Die Beamten hätten bei der Überprüfung den rechtlich möglichen Rahmen ausgeschöpft, sagte Meyer. Insofern könne er ihnen "keine Vorwürfe machen". Er räumte aber ein, dass der Inhalt des Buchs, wäre es ausgewertet worden, möglicherweise Anlass für weitere Maßnahmen der Waffenbehörde gegeben hätte."Es ist richtig, dass wir nach einer solchen Tat kritisch hinterfragen, hat die Waffenbehörde hier alles richtig gemacht", sagte Innensenator Andy Grote (SPD). "Nach allem, was ich bisher gehört habe, habe ich keinen Anlass an der Bewertung zu zweifeln, dass hier ordentlich gearbeitet wurde." Erneut machte Grote sich für eine Verschärfung des Waffenrechts stark. Unter anderem müsse ein psychologisches Gutachten für alle, die eine waffenrechtliche Erlaubnis beantragen, Pflicht werden.
Eine psychologische Überprüfung von Philipp F. sei aufgrund der unzureichenden Recherche der Waffenbehörde unterblieben, sagte der Innenexperte der Linksfraktion in der Hamburger Bürgerschaft, Deniz Celik. "Es steht die Frage im Raum, ob die schreckliche Tat nicht hätte verhindert werden können, wenn die Behörde anständig recherchiert hätte." Er verwies darauf, dass Philipp F. das Buch auch auf seiner den Behörden bekannten Homepage beworben hatte.
Für die FDP-Abgeordnete Anna von Treuenfels-Frowein ist es unverständlich, dass die Beamten der Waffenbehörde bei ihrem Besuch in der Wohnung des Sportschützen nicht nach dem Buch gefragt haben. Wäre dies geschehen, "hätte man Philipp F. sicherlich intensiver überprüft", sagte sie. "Die Aussage, dass ein anonymer Hinweis nicht ausreicht, um eine rechtssichere Überprüfung sicherzustellen, halte ich für nicht tragbar."

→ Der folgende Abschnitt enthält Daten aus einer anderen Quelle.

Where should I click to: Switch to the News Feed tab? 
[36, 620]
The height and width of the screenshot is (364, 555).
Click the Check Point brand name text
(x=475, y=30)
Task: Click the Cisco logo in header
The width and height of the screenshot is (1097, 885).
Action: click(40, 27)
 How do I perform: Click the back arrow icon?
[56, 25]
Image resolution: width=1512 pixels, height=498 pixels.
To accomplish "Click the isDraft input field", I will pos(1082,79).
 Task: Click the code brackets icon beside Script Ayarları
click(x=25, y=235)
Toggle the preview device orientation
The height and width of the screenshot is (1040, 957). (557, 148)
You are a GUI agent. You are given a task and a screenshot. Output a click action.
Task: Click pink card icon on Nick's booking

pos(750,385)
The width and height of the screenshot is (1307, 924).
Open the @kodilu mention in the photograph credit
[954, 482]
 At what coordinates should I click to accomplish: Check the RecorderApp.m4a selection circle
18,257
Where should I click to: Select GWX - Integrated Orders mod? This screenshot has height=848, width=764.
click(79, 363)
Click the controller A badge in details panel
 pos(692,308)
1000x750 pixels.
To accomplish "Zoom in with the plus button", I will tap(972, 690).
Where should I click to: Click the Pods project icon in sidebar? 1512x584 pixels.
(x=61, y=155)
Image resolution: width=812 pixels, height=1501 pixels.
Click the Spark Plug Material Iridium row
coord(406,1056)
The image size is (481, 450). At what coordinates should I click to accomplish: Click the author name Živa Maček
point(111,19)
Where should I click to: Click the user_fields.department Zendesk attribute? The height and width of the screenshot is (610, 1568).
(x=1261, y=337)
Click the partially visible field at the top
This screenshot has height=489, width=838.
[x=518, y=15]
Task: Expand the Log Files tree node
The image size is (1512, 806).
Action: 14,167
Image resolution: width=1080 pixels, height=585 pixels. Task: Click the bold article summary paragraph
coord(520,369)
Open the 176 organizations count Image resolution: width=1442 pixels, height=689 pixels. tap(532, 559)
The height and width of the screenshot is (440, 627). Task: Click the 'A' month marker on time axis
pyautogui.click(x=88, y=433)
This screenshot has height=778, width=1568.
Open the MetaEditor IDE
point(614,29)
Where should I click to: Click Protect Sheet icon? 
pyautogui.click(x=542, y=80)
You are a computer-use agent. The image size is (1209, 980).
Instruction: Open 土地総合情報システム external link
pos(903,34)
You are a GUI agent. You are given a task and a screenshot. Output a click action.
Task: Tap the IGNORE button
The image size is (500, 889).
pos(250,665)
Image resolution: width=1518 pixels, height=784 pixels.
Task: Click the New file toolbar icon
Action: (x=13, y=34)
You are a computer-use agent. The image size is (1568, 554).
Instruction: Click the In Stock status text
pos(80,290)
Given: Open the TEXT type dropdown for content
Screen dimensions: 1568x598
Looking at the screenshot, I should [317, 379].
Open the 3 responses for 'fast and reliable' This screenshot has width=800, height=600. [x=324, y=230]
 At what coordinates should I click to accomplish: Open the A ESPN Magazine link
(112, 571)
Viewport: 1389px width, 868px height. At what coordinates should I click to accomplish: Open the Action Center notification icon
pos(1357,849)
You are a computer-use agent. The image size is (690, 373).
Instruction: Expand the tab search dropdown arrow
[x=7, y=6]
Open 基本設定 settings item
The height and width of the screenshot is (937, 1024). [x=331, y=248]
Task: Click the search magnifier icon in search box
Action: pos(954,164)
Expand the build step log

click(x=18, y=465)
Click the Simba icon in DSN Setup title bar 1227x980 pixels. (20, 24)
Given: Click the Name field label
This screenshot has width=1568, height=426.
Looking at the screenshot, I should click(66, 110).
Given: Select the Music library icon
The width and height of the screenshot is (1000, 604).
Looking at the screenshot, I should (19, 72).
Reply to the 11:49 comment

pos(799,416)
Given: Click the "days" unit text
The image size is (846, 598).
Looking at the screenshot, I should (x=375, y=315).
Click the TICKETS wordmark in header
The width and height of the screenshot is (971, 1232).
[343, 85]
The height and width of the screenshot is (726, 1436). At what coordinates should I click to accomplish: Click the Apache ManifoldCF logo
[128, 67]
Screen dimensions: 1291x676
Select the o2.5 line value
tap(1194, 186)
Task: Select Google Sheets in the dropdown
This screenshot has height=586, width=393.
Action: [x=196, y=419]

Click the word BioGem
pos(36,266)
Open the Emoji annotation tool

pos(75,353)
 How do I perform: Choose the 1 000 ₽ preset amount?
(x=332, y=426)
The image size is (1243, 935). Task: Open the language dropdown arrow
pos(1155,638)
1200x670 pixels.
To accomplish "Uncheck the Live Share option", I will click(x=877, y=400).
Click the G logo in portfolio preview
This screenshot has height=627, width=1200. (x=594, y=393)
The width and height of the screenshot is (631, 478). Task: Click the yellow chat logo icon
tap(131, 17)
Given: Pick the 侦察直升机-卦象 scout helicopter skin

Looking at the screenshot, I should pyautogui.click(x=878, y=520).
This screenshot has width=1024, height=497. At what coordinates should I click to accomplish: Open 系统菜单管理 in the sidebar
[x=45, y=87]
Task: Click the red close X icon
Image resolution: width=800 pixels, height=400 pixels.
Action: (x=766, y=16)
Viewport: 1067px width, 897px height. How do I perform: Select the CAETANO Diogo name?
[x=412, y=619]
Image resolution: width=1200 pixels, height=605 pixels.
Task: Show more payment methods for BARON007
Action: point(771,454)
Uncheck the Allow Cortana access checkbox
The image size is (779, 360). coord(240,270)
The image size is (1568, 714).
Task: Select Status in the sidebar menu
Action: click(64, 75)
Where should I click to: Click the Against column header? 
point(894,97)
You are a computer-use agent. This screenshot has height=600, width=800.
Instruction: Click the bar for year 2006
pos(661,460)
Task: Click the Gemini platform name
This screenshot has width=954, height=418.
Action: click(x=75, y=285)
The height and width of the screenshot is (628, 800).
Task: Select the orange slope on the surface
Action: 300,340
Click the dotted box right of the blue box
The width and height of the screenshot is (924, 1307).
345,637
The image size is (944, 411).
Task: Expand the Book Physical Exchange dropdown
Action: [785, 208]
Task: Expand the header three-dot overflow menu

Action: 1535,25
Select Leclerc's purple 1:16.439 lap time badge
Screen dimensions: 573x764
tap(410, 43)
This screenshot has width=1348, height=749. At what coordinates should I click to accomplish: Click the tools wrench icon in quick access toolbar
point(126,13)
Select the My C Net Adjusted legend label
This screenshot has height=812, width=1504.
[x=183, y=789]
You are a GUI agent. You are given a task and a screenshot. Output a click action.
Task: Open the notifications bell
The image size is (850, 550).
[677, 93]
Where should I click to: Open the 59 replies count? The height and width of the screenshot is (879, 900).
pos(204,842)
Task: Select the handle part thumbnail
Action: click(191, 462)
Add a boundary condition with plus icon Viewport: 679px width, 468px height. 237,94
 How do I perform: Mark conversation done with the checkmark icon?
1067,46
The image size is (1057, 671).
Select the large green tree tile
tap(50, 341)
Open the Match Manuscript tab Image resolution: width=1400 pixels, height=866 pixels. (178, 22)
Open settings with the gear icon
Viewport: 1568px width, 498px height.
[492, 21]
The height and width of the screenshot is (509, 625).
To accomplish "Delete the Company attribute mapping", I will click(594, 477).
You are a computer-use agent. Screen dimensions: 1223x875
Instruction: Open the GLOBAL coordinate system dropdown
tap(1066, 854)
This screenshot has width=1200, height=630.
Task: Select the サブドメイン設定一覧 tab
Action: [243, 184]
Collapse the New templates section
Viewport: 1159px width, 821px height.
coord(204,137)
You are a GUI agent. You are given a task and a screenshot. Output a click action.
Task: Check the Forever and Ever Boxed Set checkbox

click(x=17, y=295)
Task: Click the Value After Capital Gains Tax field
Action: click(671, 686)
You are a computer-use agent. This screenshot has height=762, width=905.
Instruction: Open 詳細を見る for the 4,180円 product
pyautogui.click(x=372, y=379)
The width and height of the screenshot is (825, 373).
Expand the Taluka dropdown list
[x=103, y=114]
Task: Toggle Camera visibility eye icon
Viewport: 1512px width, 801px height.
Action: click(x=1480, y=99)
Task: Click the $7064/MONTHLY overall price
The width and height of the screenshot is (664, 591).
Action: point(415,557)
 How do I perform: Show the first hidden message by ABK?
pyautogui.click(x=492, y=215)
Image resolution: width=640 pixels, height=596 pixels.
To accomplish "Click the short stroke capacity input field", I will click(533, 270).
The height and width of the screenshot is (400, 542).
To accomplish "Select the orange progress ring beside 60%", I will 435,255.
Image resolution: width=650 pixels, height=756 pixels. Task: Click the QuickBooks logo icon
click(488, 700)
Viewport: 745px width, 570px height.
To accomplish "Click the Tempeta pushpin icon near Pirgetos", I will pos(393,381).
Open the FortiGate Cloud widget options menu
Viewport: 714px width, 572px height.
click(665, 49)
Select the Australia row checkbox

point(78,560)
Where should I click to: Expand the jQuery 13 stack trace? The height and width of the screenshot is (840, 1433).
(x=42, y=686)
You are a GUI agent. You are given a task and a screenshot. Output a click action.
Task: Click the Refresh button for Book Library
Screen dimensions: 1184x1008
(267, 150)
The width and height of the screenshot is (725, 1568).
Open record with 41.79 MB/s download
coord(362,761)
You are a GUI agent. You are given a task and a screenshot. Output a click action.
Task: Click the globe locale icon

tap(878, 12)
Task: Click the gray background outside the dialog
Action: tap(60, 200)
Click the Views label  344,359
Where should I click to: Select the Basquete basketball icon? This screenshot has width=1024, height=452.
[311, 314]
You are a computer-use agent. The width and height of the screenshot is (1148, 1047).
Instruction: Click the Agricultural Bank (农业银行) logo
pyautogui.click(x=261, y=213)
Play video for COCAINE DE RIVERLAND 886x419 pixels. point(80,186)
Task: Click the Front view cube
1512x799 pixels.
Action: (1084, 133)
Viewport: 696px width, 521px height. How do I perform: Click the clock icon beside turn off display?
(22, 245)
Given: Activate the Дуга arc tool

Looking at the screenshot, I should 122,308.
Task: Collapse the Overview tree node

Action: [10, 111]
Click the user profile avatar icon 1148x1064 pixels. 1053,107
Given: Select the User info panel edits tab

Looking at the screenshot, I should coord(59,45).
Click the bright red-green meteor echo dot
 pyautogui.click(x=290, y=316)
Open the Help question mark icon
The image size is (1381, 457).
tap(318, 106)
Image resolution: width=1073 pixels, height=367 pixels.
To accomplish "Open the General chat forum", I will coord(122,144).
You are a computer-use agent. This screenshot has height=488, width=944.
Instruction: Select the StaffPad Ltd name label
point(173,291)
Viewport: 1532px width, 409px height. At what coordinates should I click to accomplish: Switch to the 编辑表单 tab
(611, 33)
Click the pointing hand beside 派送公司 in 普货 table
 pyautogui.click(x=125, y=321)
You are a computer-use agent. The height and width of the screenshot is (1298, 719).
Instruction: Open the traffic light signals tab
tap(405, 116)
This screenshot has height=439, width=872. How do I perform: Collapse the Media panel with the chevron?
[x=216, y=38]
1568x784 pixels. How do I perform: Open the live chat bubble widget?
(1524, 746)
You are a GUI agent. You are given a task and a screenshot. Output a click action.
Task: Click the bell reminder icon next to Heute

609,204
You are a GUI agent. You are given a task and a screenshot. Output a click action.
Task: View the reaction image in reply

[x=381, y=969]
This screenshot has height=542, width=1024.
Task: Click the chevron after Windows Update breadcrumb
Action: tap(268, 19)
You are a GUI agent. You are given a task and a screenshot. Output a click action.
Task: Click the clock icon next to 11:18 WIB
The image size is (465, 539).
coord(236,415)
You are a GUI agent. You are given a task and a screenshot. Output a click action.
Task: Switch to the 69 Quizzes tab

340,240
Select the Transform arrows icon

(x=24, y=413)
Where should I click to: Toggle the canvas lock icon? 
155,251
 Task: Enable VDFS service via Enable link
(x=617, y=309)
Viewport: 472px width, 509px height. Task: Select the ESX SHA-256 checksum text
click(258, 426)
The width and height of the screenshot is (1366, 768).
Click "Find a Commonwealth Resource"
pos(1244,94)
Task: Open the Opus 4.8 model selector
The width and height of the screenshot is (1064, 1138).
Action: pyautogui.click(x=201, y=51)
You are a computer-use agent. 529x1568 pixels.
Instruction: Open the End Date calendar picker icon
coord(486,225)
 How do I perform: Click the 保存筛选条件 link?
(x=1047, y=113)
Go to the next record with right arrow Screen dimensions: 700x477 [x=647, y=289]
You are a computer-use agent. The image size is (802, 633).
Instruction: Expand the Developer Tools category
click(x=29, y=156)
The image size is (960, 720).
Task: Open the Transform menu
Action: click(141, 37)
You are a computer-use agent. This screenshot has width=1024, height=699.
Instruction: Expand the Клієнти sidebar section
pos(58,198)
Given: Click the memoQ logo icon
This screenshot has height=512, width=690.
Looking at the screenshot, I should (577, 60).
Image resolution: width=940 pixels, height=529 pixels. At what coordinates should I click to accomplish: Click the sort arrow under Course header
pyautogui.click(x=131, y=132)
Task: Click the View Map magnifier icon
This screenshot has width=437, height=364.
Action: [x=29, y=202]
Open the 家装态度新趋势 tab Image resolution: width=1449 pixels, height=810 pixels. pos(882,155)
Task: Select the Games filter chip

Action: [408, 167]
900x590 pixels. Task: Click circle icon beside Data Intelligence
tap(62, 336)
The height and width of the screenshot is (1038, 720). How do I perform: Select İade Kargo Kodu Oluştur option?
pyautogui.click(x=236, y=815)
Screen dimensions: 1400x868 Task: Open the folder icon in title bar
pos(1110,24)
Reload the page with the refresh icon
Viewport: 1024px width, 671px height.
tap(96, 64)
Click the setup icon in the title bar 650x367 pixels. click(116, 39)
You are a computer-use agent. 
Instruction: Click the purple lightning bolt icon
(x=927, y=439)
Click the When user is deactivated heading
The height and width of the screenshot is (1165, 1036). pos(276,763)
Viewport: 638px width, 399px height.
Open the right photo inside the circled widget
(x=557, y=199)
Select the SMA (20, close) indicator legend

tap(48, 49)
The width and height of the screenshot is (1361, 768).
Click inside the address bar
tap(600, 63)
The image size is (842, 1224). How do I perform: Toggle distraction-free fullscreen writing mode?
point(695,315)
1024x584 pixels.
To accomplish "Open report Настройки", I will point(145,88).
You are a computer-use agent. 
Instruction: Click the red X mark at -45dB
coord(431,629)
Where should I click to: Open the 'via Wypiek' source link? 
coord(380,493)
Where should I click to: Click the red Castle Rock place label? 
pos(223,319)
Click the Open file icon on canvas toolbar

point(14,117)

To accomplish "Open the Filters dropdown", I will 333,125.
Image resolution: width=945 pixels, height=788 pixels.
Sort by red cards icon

Unterdessen soll am Sonntagabend bei einem ökumenischen Gottesdienst der Opfer gedacht werden. Die Trauerfeier werde von der Arbeitsgemeinschaft Christlicher Kirchen, der Nordkirche und dem Erzbistum Hamburg veranstaltet und derzeit vorbereitet, sagte Senatssprecher Marcel Schweitzer. Ein Vertreter der Zeugen Jehovas zeigte sich empört, dass weder die Glaubensgemeinschaft noch die Angehörigen der Todesopfer in die Planungen einbezogen worden seien. Schweitzer betonte, dass die Zeugen Jehovas zu der Feier eingeladen würden.
Philipp F. hatte am vergangenen Donnerstagabend nach einem Gottesdienst der Zeugen Jehovas in Hamburg-Alsterdorf sieben Menschen erschossen, darunter ein ungeborenes Kind. Dann tötete er sich selbst. Neun Menschen wurden verletzt - sieben von ihnen wohnten in Hamburg, zwei in Schleswig-Holstein. Am Dienstag wurden noch sechs Verletzte im Krankenhaus behandelt. Bei einem von ihnen bestehe weiterhin akute Lebensgefahr, sagte der stellvertretende Leiter des Hamburger Staatsschutzes, Uwe Stockmann.